# Test run gone wrong



## V-paw (Mar 30, 2013)

So I put an ad on Craigslist for cat stuff. Now this wasn't for my cat, Maple it was for another cat, Lorenza, who didnt have any toys or beds and we provided the food for the owner 

So these people tell me they have a cat Lounge and I bargained it down to $20. So I picked it up and cleaned all the web and junk off, obviously it was already all scratched up.

So I decided "I'll let Maple do a test run to make sure it's a good product" so the minute I gave it to my kitty she wouldn't get off! Lol her expensive brand new cat tree was right by her but nope. She liked the lounge, so I thought "probably just a new thing shell get over it." WRONG she loves it so much.. I can't take it away to give it to Lorenza haha. Poor kitty, maybe something else will come along.

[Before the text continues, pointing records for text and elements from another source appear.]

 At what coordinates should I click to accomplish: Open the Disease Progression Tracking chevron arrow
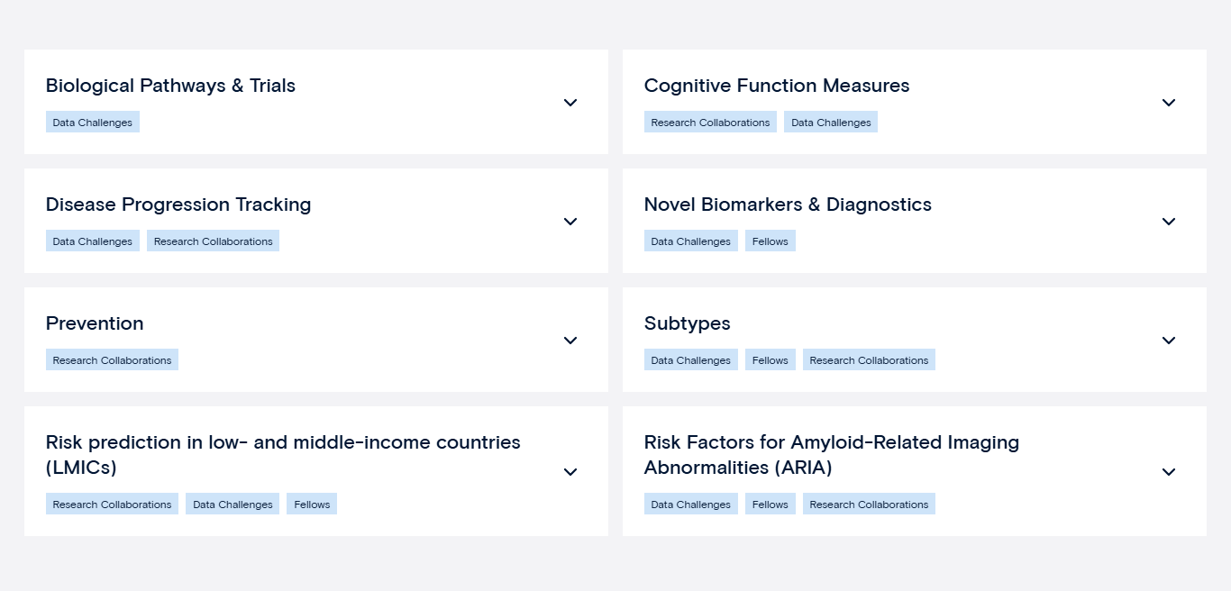[570, 222]
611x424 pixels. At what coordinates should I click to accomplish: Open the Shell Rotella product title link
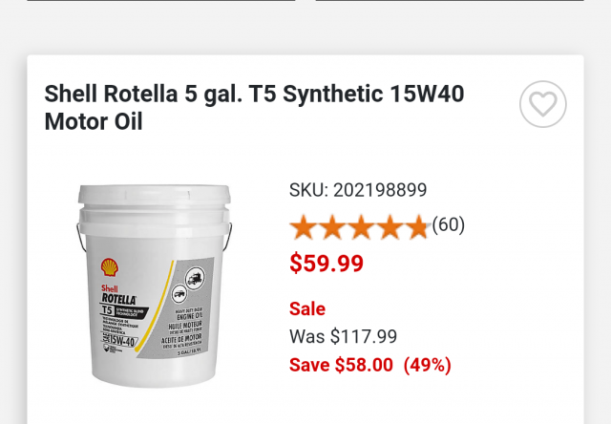tap(254, 108)
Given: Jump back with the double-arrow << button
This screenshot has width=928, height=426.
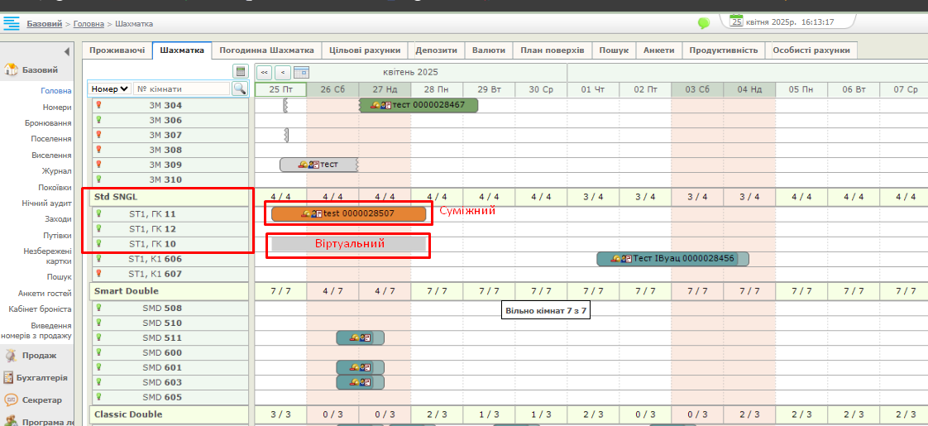Looking at the screenshot, I should point(265,73).
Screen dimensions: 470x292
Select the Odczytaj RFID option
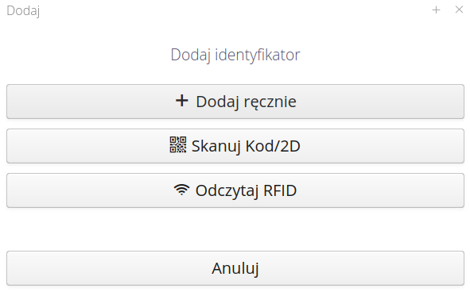pyautogui.click(x=235, y=190)
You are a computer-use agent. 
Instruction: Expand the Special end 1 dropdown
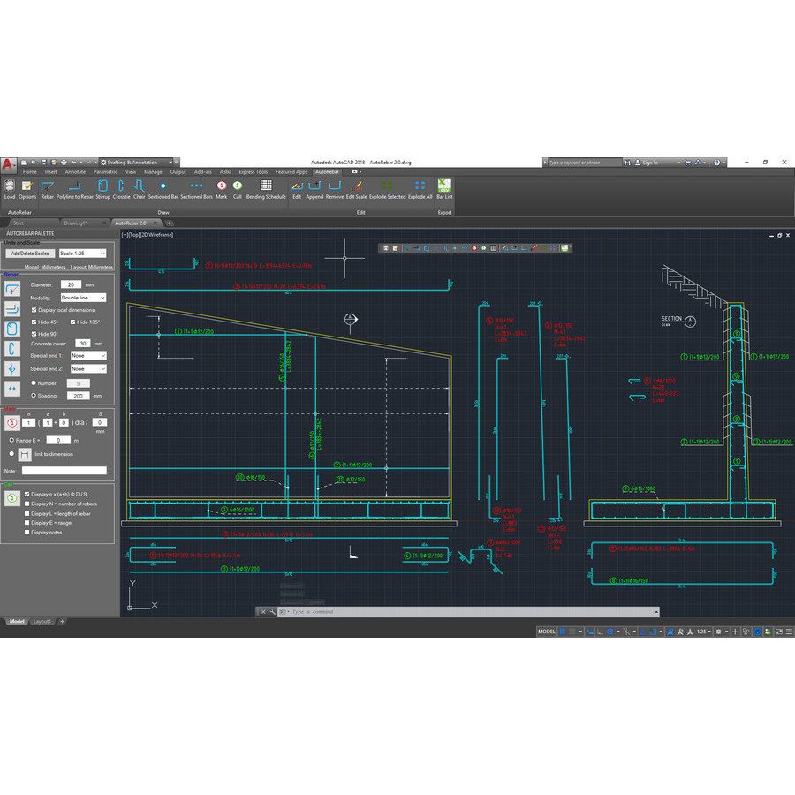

Sent from Petguide.com Free App


----------



## Marcia (Dec 26, 2010)

One year we bought our granddaughter a very cool easy bake stove set up. What did she want to play with??? The box. Kids can be SO ungrateful, huh???


----------



## V-paw (Mar 30, 2013)

Lol, my cat played with the box of the cat tree. I was so urg. Haha but at least she helped with the set up!


Sent from Petguide.com Free App


----------



## eyeofacat (Apr 27, 2013)

Marcia said:


> The box.


I stop buying toys for my cats.

I just bring some boxes from the store when I'm out shopping  The best and cheapest thing to do. :mrgreen:


----------



## Marcia (Dec 26, 2010)

A doubled paper grocery bag with holes cut in the sides provides hours of play (when they are in the mood).


----------



## charliexx (Apr 12, 2013)

i brought my new kitten a lovely soft warm new bed....and what does she choose to sleep in????? an old plastic take away container that i keep my odds and ends in, she tipped those out and snugged up in it....i would upload a pic but for some reason i can't :?


----------



## V-paw (Mar 30, 2013)

charliexx said:


> i brought my new kitten a lovely soft warm new bed....and what does she choose to sleep in????? an old plastic take away container that i keep my odds and ends in, she tipped those out and snugged up in it....i would upload a pic but for some reason i can't :?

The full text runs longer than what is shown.